The practical impact is tangible. When management requested a consolidated view of intelligence products, what would previously have taken several days of manual filtering was accomplished in about an hour using entity-based queries and the PyCTI library. “Automatically collecting metrics and building queries into a unified dashboard has been incredibly useful to both our team to check on our targets and our leadership to ensure we are prioritizing effectively and our impact is felt,” says the CTI Analyst.
Faster and defensible risk decisions
Discussions about vulnerability management are no longer driven solely by technical severity levels. The CTI team can now support remediation decisions with real-time contextual intelligence, eliminating ambiguity and internal debate. Risk assessments are documented, traceable, and easier to justify — both operationally and at the executive level — strengthening alignment across different intelligence departments. “We can now track the fidelity of our intelligence in close to real-time,” notes the CTI Analyst.

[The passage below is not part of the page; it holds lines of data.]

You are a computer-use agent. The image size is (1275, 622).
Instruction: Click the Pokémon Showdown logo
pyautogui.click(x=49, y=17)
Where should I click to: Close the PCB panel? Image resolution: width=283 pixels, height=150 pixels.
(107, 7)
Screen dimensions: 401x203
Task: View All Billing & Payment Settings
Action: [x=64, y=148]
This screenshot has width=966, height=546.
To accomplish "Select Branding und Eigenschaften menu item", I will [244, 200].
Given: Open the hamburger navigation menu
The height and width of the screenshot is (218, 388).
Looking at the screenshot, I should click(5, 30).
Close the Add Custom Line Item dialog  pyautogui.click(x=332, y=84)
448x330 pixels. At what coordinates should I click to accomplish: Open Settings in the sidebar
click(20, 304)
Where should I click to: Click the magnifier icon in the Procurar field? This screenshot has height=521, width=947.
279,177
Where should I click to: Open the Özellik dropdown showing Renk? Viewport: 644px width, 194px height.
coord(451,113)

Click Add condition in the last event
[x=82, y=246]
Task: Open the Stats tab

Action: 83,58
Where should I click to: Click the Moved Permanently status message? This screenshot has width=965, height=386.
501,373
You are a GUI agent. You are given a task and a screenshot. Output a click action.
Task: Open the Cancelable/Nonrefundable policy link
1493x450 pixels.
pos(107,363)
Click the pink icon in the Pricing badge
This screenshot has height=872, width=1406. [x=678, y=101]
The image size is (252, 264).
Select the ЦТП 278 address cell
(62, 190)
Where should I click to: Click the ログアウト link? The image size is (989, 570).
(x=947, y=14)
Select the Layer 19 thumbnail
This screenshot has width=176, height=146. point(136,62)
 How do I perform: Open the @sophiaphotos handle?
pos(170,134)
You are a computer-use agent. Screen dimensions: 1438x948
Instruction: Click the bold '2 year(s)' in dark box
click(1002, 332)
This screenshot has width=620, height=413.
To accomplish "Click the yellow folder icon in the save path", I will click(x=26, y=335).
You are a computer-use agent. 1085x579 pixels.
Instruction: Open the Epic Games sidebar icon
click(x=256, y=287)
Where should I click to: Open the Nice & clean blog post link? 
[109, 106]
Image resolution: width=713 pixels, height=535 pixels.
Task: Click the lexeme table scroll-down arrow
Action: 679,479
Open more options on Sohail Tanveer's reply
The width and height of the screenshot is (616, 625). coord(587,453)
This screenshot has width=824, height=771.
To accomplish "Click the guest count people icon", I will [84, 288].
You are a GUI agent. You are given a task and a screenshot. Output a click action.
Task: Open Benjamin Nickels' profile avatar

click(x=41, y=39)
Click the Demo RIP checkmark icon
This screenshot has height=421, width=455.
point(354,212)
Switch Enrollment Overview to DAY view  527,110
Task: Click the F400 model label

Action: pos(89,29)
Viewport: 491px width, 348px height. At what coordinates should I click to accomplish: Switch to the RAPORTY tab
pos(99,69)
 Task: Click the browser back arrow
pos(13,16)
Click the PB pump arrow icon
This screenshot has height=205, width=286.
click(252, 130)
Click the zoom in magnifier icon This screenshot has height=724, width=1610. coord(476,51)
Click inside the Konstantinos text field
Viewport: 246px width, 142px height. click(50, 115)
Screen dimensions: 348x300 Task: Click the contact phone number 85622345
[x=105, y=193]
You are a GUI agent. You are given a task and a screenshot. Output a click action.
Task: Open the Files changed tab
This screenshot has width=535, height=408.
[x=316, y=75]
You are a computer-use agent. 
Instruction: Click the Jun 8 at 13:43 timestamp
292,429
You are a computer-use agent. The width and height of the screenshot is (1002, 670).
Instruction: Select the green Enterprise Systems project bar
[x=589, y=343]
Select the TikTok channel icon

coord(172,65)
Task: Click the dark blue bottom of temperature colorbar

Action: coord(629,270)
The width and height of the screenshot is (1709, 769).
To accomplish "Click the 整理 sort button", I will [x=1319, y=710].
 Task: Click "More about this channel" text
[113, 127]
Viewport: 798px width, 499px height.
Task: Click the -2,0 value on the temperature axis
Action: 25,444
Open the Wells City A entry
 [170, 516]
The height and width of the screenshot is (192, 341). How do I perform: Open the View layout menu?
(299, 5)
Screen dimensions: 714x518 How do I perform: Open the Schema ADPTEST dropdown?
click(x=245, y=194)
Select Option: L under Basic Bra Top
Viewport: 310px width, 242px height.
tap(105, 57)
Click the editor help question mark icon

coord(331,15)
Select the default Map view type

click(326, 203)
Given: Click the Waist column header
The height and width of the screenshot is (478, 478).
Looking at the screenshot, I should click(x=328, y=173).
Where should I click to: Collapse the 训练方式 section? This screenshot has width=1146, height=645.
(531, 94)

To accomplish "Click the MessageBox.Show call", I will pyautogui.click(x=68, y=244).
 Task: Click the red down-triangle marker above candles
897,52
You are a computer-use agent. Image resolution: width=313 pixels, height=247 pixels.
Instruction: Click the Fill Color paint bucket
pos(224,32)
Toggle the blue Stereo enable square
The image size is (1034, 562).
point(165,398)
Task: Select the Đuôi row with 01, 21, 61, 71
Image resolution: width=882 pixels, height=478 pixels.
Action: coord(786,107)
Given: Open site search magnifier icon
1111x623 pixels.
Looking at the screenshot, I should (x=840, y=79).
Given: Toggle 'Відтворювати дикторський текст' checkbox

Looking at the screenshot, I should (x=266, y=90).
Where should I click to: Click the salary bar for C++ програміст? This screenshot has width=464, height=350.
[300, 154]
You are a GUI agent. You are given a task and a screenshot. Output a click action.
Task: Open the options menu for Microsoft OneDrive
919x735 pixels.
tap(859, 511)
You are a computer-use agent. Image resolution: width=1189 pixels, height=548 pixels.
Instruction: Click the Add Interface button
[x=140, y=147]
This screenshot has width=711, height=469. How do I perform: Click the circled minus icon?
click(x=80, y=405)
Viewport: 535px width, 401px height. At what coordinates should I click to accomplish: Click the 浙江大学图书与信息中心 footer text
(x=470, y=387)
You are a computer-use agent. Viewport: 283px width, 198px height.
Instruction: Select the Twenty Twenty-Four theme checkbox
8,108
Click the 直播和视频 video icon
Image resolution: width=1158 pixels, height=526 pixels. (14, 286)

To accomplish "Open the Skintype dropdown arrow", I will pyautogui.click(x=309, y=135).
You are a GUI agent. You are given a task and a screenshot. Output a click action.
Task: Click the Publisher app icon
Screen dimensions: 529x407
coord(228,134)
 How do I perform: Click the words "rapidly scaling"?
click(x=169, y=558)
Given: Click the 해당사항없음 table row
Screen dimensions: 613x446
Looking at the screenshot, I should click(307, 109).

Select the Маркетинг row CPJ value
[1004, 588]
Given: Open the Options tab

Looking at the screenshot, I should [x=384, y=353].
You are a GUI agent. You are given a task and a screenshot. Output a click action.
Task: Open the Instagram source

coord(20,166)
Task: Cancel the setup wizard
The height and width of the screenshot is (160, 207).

High-integrity intelligence under strict access controls
Fine-grained access controls now guarantee that restricted government-sourced data remains protected, while preserving the analytical relationships between entities. “Being able to control who sees what is a major capability for us,” says the CTI Analyst.
The Road Ahead
Now that a solid intelligence foundation has been established, the cyber threat intelligence team is focusing on the next stage of maturity: smart automation. OpenCTI has already streamlined ingestion and analysis, and artificial intelligence represents the next frontier.
“AI is the hot topic right now. We want to leverage AI to improve our processes and reduce the time analysts spend on repetitive tasks,” explains the Cyber Threat Intelligence Analyst.
By continuing to work hand in hand with Filigran, the organization will further consolidate data quality, save time across its processes, and develop higher value-added strategic intelligence.